The search and rescue operation to locate a Malaysia Airlines Boeing 777 that went missing in the early hours of 8 March is now stretching into its second day with few clues as to what happened to the aircraft.
The 777, registered 9M-MRO and operating flight MH370, lost contact with the Subang Air Traffic Control centre around 02:40 yesterday. Its last reported position was over area of sea between Malaysia and Vietnam.
Malaysia’s director general of civil aviation Azharuddin Abdul Rahman said in a press conference on the morning of 9 March that the overnight sea search failed to locate any traces of the aircraft.
Aerial searches resumed at daybreak with three aircraft being used in a search area that has been widened to include a wider area along the western side of the Malaysian Peninsula, he adds.

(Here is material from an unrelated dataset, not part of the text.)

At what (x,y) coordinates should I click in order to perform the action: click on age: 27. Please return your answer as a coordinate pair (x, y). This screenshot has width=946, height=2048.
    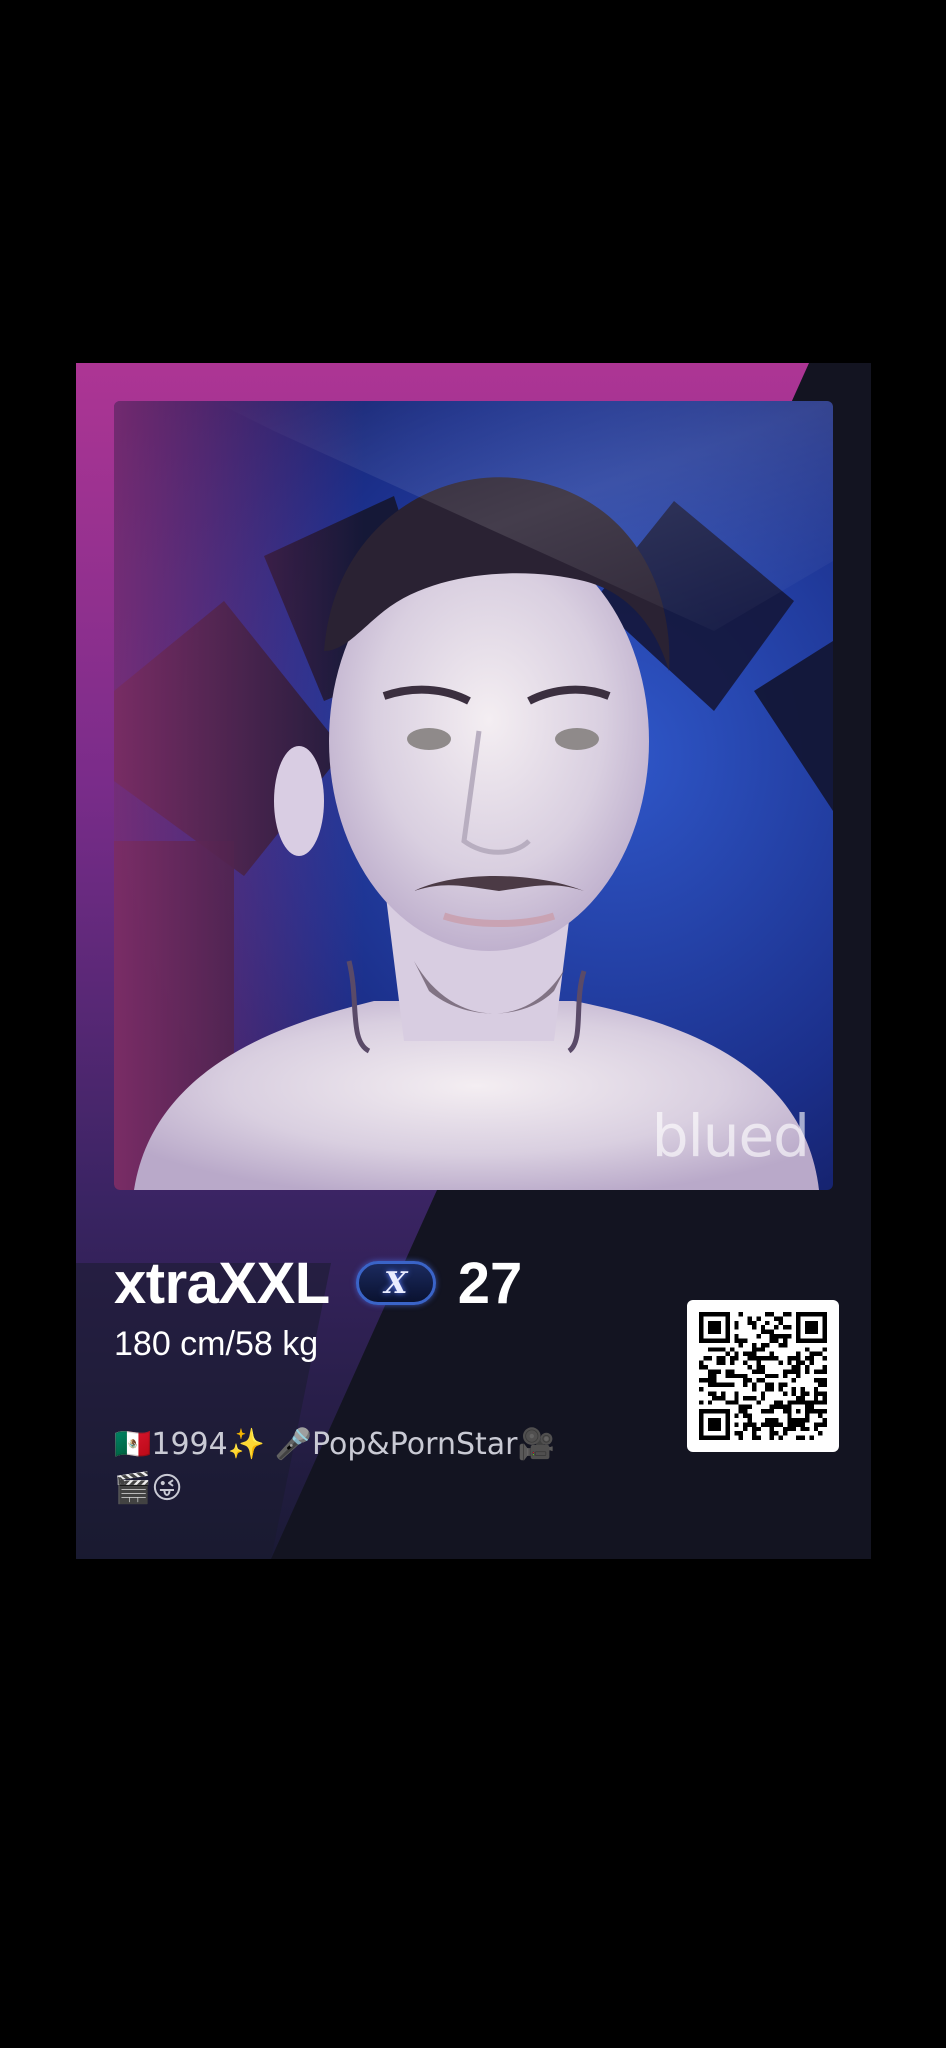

Azharuddin was unable to provide any further details on a statement from the Vietnamese government yesterday that said that its navy had found two 10-15km long oil slicks off the southwest coast of the country.
“It is reported in the media, but it is not verified, not confirmed yet,” he said.
Asked about reports that two passengers were travelling on stolen passports, Azharuddin confirmed that authorities are “aware of the situation and doing an investigation on that issue at the moment.”
Shortly after the press conference, Malaysia Airlines issued a statement that said it is planning to establish a command centre either in Kota Bahru or Ho Chi Minh City as soon as the aircraft is located.
“The airline is continuously working with the authorities in providing assistance. In fearing for the worst, a disaster recovery management specialist from Atlanta, USA will be assisting Malaysia Airlines in this crucial time,” it adds.
As well as Malaysian and Vietnamese air and naval assets, Singapore has sent two naval vessels and one Sikorsky S-70B helicopter to assist with the search. Singapore has also provided a C-130 Hercules to help with the aerial search.
Further assistance has also been provided by the Philippines and USA.